Performance Mode

DataStore has two compatibility modes that control whether output is shaped for pandas compatibility or optimized for raw SQL performance.

Overview

Mode	`compat_mode` value	Description
Pandas (default)	`"pandas"`	Full pandas behavior compatibility. Row order preserved, MultiIndex, set_index, dtype corrections, stable sort tiebreakers, `-If`/`isNaN` wrappers.
Performance	`"performance"`	SQL-first execution. All pandas compatibility overhead removed. Maximum throughput, but results may differ structurally from pandas.

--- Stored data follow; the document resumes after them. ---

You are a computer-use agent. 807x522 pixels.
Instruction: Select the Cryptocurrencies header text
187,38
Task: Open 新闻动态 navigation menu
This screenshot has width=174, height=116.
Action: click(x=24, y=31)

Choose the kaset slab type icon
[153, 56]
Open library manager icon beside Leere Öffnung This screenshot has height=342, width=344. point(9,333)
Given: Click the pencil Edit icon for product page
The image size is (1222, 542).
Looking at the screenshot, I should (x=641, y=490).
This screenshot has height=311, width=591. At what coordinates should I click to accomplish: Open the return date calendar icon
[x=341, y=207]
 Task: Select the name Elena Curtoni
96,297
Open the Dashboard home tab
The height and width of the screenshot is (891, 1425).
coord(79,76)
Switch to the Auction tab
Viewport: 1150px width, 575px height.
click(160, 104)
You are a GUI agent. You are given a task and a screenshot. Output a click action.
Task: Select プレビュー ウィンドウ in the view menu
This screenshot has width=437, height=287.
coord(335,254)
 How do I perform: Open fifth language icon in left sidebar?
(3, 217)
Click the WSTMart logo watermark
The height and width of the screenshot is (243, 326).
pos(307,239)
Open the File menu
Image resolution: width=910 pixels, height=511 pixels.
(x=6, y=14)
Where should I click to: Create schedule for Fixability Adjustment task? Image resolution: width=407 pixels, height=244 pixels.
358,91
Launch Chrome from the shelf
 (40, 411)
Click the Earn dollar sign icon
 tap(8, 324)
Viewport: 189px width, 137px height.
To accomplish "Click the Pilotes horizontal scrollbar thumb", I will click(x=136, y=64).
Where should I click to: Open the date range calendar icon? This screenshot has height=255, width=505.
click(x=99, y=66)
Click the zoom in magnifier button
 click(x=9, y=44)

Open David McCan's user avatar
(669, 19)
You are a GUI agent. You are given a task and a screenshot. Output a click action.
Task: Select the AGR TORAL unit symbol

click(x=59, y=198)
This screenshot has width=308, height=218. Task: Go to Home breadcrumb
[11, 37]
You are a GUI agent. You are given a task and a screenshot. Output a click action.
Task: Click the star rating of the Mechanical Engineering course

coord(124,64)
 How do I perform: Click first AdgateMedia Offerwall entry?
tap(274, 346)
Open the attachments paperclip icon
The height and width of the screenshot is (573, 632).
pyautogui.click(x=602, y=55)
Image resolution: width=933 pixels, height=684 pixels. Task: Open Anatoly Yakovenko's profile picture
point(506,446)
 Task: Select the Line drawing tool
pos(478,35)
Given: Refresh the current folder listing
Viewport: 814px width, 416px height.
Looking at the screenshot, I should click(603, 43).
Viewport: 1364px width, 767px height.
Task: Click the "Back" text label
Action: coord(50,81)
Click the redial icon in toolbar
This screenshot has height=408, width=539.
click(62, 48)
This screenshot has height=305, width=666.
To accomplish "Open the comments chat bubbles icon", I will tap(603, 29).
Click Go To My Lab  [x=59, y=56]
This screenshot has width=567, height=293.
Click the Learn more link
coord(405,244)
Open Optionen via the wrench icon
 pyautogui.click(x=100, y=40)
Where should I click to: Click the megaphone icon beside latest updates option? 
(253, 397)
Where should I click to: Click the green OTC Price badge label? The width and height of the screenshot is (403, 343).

What Performance Mode Disables

Overhead	Pandas mode behavior	Performance mode behavior
Row-order preservation	`_row_id` injection, `rowNumberInAllBlocks()`, `__orig_row_num__` subqueries	Disabled — row order not guaranteed
Stable sort tiebreaker	`rowNumberInAllBlocks() ASC` appended to ORDER BY	Disabled — ties may have arbitrary order
Parquet preserve_order	`input_format_parquet_preserve_order=1`	Disabled — parallel Parquet reading allowed
GroupBy auto ORDER BY	`ORDER BY group_key` added (pandas default `sort=True`)	Disabled — groups returned in arbitrary order
GroupBy dropna WHERE	`WHERE key IS NOT NULL` added (pandas default `dropna=True`)	Disabled — NULL groups included
GroupBy set_index	Group keys set as index	Disabled — group keys stay as columns
MultiIndex columns	`agg({'col': ['sum','mean']})` returns MultiIndex columns	Disabled — flat column names (`col_sum`, `col_mean`)
`-If`/`isNaN` wrappers	`sumIf(col, NOT isNaN(col))` for skipna	Disabled — plain `sum(col)` (ClickHouse natively skips NULL)
`toInt64` on count	`toInt64(count())` to match pandas int64	Disabled — native SQL dtype returned
`fillna(0)` for all-NaN sum	Sum of all-NaN returns 0 (pandas behavior)	Disabled — returns NULL
Dtype corrections	`abs()` unsigned→signed, etc.	Disabled — native SQL dtypes
Index preservation	Restores original index after SQL execution	Disabled
`first()`/`last()`	`argMin/argMax(col, rowNumberInAllBlocks())`	`any(col)` / `anyLast(col)` — faster but non-deterministic
Single-SQL aggregation	ColumnExpr groupby materializes intermediate DataFrame	Injects `LazyGroupByAgg` into lazy ops chain — single SQL query

Enabling Performance Mode

Using config object

from chdb.datastore.config import config

# Enable performance mode
config.use_performance_mode()

# Back to pandas compatibility
config.use_pandas_compat()

# Check current mode
print(config.compat_mode)  # 'pandas' or 'performance'

Using module-level functions

from chdb.datastore.config import set_compat_mode, CompatMode, is_performance_mode

# Enable performance mode
set_compat_mode(CompatMode.PERFORMANCE)

# Check
print(is_performance_mode())  # True

# Back to default
set_compat_mode(CompatMode.PANDAS)

Using convenience imports

from chdb import use_performance_mode, use_pandas_compat

use_performance_mode()
# ... high-performance operations ...
use_pandas_compat()

노트

Setting performance mode automatically sets the execution engine to chdb. You do not need to call config.use_chdb() separately.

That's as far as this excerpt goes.